> _Entries supplied_:

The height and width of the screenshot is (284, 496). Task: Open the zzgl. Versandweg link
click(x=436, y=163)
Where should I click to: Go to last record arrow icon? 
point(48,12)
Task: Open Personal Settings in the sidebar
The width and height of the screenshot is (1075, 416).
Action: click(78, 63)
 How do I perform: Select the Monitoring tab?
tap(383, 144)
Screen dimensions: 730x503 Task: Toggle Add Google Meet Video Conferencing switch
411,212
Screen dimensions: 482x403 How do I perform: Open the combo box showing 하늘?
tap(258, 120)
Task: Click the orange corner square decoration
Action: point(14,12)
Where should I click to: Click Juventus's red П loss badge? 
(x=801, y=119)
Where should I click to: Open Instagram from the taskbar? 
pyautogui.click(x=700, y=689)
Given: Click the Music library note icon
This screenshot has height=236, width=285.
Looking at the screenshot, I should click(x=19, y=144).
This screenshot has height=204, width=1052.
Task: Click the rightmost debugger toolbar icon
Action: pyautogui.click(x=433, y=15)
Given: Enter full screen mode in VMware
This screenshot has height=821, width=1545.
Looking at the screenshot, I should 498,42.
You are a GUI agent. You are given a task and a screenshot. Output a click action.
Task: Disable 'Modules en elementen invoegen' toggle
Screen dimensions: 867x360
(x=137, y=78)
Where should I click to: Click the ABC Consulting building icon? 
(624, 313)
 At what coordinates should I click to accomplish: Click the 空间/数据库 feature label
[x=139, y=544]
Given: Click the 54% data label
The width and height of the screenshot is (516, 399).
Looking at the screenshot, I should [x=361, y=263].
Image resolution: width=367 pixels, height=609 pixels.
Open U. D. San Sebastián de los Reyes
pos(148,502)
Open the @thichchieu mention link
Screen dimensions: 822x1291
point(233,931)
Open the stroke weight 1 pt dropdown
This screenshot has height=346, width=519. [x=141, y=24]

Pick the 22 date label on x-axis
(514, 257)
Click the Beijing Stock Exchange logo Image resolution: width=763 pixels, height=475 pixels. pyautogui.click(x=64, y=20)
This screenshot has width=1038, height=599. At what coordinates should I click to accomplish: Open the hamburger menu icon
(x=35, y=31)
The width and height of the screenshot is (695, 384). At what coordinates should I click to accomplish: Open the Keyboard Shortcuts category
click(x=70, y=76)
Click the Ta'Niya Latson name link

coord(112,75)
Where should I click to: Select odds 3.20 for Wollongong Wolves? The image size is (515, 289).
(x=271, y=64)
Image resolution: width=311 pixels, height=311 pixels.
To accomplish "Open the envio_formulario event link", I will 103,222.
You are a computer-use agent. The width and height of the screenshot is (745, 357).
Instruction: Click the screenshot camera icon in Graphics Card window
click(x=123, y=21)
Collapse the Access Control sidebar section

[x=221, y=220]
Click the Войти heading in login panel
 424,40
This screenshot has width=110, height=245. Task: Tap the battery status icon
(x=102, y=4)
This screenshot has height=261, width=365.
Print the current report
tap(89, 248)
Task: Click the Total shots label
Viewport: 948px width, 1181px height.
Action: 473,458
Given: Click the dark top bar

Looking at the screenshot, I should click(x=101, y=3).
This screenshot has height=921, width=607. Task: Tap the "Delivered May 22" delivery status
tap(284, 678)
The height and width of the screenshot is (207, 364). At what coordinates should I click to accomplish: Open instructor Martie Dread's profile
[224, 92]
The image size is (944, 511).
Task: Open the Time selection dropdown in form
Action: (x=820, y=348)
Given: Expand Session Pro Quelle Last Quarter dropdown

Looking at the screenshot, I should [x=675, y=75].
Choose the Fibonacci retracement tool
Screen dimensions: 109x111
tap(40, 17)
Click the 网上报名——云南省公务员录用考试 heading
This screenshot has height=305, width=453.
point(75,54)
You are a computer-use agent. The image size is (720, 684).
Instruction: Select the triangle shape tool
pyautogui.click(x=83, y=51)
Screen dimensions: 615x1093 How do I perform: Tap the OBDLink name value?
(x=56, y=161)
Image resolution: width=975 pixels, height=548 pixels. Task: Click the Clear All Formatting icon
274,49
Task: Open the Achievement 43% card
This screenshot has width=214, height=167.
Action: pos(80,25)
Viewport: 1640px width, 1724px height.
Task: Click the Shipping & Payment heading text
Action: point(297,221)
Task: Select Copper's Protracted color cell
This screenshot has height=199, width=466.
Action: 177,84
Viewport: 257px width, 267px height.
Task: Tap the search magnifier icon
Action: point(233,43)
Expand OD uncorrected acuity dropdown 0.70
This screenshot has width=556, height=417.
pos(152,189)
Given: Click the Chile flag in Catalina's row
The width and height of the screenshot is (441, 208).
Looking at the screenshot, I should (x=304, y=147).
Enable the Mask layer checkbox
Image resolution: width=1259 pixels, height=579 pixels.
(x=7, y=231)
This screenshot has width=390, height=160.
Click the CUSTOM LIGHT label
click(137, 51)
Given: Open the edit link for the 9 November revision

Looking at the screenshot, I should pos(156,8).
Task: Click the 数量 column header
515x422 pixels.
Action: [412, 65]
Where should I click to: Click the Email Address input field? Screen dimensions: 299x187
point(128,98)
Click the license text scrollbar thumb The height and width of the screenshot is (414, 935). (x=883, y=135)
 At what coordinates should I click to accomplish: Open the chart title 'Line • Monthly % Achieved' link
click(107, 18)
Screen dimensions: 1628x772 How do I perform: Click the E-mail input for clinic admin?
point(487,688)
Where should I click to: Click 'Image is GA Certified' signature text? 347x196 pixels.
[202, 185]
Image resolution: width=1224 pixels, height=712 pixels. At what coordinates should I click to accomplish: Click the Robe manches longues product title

> _What this task involves_: Retype the material in full. Keep every character as it is.

> _Result_:
The height and width of the screenshot is (284, 496). Task: Open the zzgl. Versandweg link
click(x=436, y=163)
Where should I click to: Go to last record arrow icon? 
point(48,12)
Task: Open Personal Settings in the sidebar
The width and height of the screenshot is (1075, 416).
Action: click(78, 63)
 How do I perform: Select the Monitoring tab?
tap(383, 144)
Screen dimensions: 730x503 Task: Toggle Add Google Meet Video Conferencing switch
411,212
Screen dimensions: 482x403 How do I perform: Open the combo box showing 하늘?
tap(258, 120)
Task: Click the orange corner square decoration
Action: point(14,12)
Where should I click to: Click Juventus's red П loss badge? 
(x=801, y=119)
Where should I click to: Open Instagram from the taskbar? 
pyautogui.click(x=700, y=689)
Given: Click the Music library note icon
This screenshot has height=236, width=285.
Looking at the screenshot, I should click(x=19, y=144).
This screenshot has height=204, width=1052.
Task: Click the rightmost debugger toolbar icon
Action: pyautogui.click(x=433, y=15)
Given: Enter full screen mode in VMware
This screenshot has height=821, width=1545.
Looking at the screenshot, I should 498,42.
You are a GUI agent. You are given a task and a screenshot. Output a click action.
Task: Disable 'Modules en elementen invoegen' toggle
Screen dimensions: 867x360
(x=137, y=78)
Where should I click to: Click the ABC Consulting building icon? 
(624, 313)
 At what coordinates should I click to accomplish: Click the 空间/数据库 feature label
[x=139, y=544]
Given: Click the 54% data label
The width and height of the screenshot is (516, 399).
Looking at the screenshot, I should [x=361, y=263].
Image resolution: width=367 pixels, height=609 pixels.
Open U. D. San Sebastián de los Reyes
pos(148,502)
Open the @thichchieu mention link
Screen dimensions: 822x1291
point(233,931)
Open the stroke weight 1 pt dropdown
This screenshot has height=346, width=519. [x=141, y=24]

Pick the 22 date label on x-axis
(514, 257)
Click the Beijing Stock Exchange logo Image resolution: width=763 pixels, height=475 pixels. pyautogui.click(x=64, y=20)
This screenshot has width=1038, height=599. At what coordinates should I click to accomplish: Open the hamburger menu icon
(x=35, y=31)
The width and height of the screenshot is (695, 384). At what coordinates should I click to accomplish: Open the Keyboard Shortcuts category
click(x=70, y=76)
Click the Ta'Niya Latson name link

coord(112,75)
Where should I click to: Select odds 3.20 for Wollongong Wolves? The image size is (515, 289).
(x=271, y=64)
Image resolution: width=311 pixels, height=311 pixels.
To accomplish "Open the envio_formulario event link", I will 103,222.
You are a computer-use agent. The width and height of the screenshot is (745, 357).
Instruction: Click the screenshot camera icon in Graphics Card window
click(x=123, y=21)
Collapse the Access Control sidebar section

[x=221, y=220]
Click the Войти heading in login panel
 424,40
This screenshot has width=110, height=245. Task: Tap the battery status icon
(x=102, y=4)
This screenshot has height=261, width=365.
Print the current report
tap(89, 248)
Task: Click the Total shots label
Viewport: 948px width, 1181px height.
Action: 473,458
Given: Click the dark top bar

Looking at the screenshot, I should click(x=101, y=3).
This screenshot has height=921, width=607. Task: Tap the "Delivered May 22" delivery status
tap(284, 678)
The height and width of the screenshot is (207, 364). At what coordinates should I click to accomplish: Open instructor Martie Dread's profile
[224, 92]
The image size is (944, 511).
Task: Open the Time selection dropdown in form
Action: (x=820, y=348)
Given: Expand Session Pro Quelle Last Quarter dropdown

Looking at the screenshot, I should [x=675, y=75].
Choose the Fibonacci retracement tool
Screen dimensions: 109x111
tap(40, 17)
Click the 网上报名——云南省公务员录用考试 heading
This screenshot has height=305, width=453.
point(75,54)
You are a computer-use agent. The image size is (720, 684).
Instruction: Select the triangle shape tool
pyautogui.click(x=83, y=51)
Screen dimensions: 615x1093 How do I perform: Tap the OBDLink name value?
(x=56, y=161)
Image resolution: width=975 pixels, height=548 pixels. Task: Click the Clear All Formatting icon
274,49
Task: Open the Achievement 43% card
This screenshot has width=214, height=167.
Action: pos(80,25)
Viewport: 1640px width, 1724px height.
Task: Click the Shipping & Payment heading text
Action: point(297,221)
Task: Select Copper's Protracted color cell
This screenshot has height=199, width=466.
Action: 177,84
Viewport: 257px width, 267px height.
Task: Tap the search magnifier icon
Action: point(233,43)
Expand OD uncorrected acuity dropdown 0.70
This screenshot has width=556, height=417.
pos(152,189)
Given: Click the Chile flag in Catalina's row
The width and height of the screenshot is (441, 208).
Looking at the screenshot, I should (x=304, y=147).
Enable the Mask layer checkbox
Image resolution: width=1259 pixels, height=579 pixels.
(x=7, y=231)
This screenshot has width=390, height=160.
Click the CUSTOM LIGHT label
click(137, 51)
Given: Open the edit link for the 9 November revision

Looking at the screenshot, I should pos(156,8).
Task: Click the 数量 column header
515x422 pixels.
Action: [412, 65]
Where should I click to: Click the Email Address input field? Screen dimensions: 299x187
point(128,98)
Click the license text scrollbar thumb The height and width of the screenshot is (414, 935). (x=883, y=135)
 At what coordinates should I click to accomplish: Open the chart title 'Line • Monthly % Achieved' link
click(107, 18)
Screen dimensions: 1628x772 How do I perform: Click the E-mail input for clinic admin?
point(487,688)
Where should I click to: Click 'Image is GA Certified' signature text? 347x196 pixels.
[202, 185]
Image resolution: width=1224 pixels, height=712 pixels. At what coordinates should I click to accomplish: Click the Robe manches longues product title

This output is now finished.